So how would you describe more explicitly the negative of the definition of aiki that you see in the components of the scissors image in your terms ? I have some observations from what you have said that you might comment on in that regard or others I may have mentioned:

This comment seems to be relatable to the fixed point of rotation and support of the advancing point of contact in the cut and the tangent nature of the blades' action...

These descriptions seem also to find some relation in the scissors figures-- even if only negatively -- but perhaps usefully...

The focussed point of the scissor cut projects from the opposing forces driving the structures in a rotating tangent. While the scissors advances the point of cut outward -- similar mechanisms are used as a linear sliding cam action to contract or draw a point of attachment inward toward the center of rotation -- or to project a component away from it. Suriage, and kiriotoshi use this manner of action in something close to two axes (like scissors), but suri-otoshi uses it in three axes.

.. You can make two spherical spirals mesh just like scissors -- they can do this either in placing two spirals turning through one another (gearlike) on different axes, passing linearly through one another on the same axis, (turning like a screw or simply passing though both with a moving point of action -- like the scissor cut) or even collapsing and expanding in opposition to one another on the same axis and with the similar points of contact action.

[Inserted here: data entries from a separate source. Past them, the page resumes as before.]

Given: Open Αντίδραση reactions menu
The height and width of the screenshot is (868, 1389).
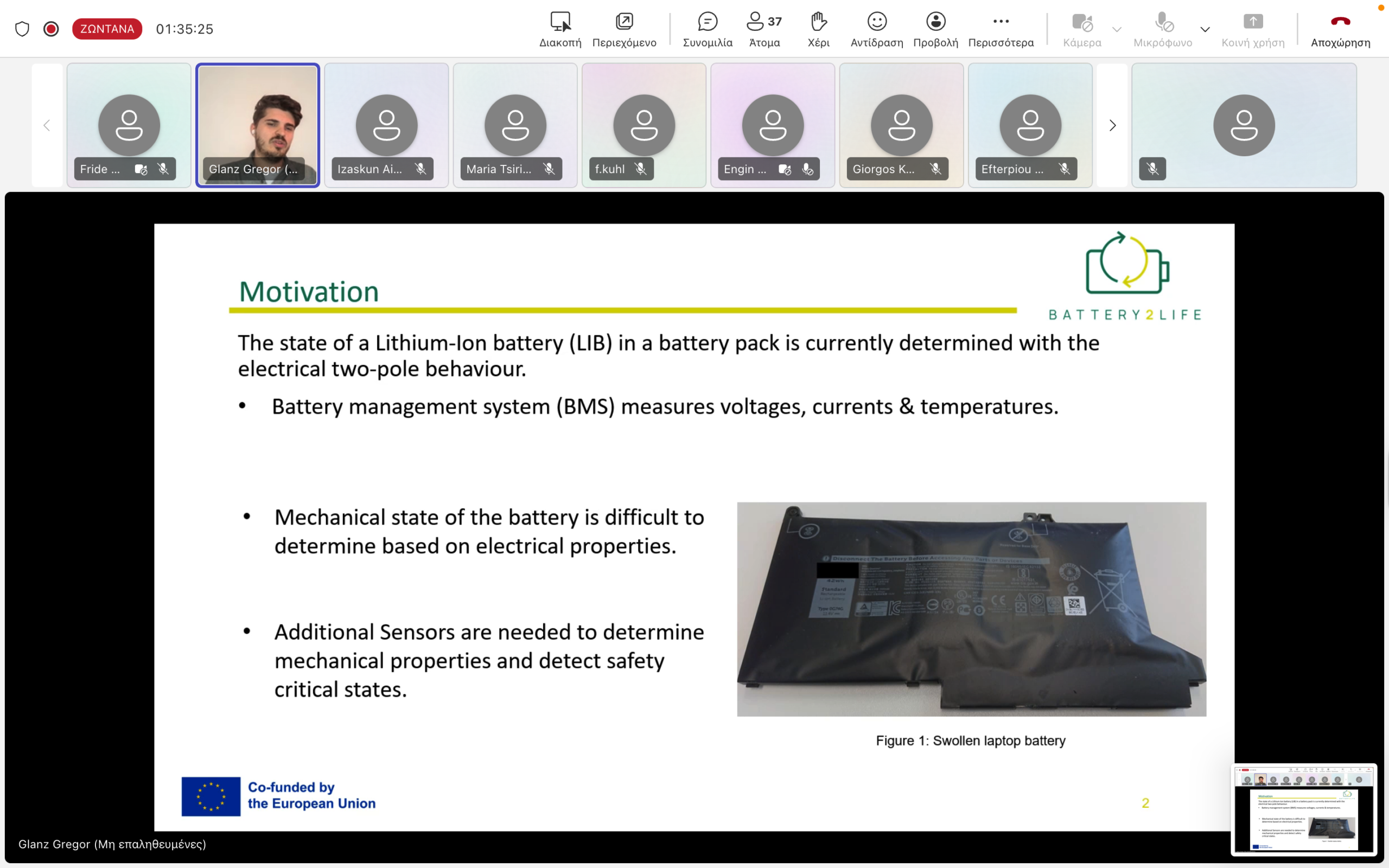Looking at the screenshot, I should point(876,29).
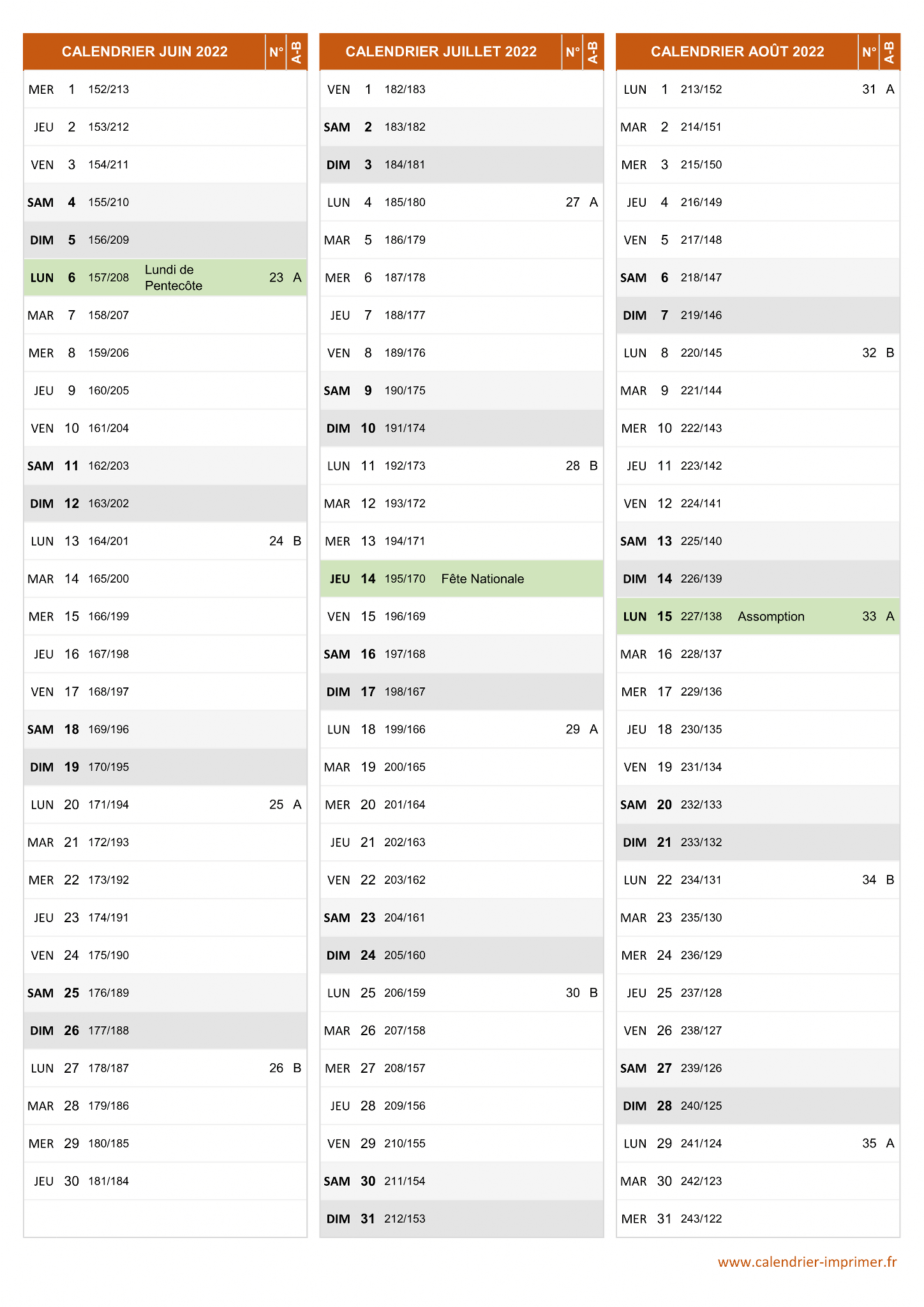The height and width of the screenshot is (1307, 924).
Task: Click the CALENDRIER AOÛT 2022 header
Action: (737, 52)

The simplicity of ordinary scissors is the linear equivalent. It is less complicated to visualize the immediate action. The sphere spirals and rotations is what Ueshiba spoke of -- but they are not as different as they seem from the simple scissors. Rotations -- even potentials bring up another related point:

... "non-sourced change" ... a valid way of describing a coupled action that lies 90 degrees out of phase to the actuating change -- that kind of thing can be felt in a gyroscopic system -- and also in coupled pendulums or their static potential equivalents of poised moments. FWIW.
Now we're talking.... Can you two PLEASE keep this part of the thread going? I can see the potential mechanics of dual opposing spiral movement much more clearly having considered and expanded the scissors model, and the model strongly reminds me of shearing movements I can use directly and immediately in my aikido, but I still dont know what it is that is moving in the dual opposing spirals in IP. Is it my limbs, a sequence of internal muscles/physical structures contracting/activating, or is it something else?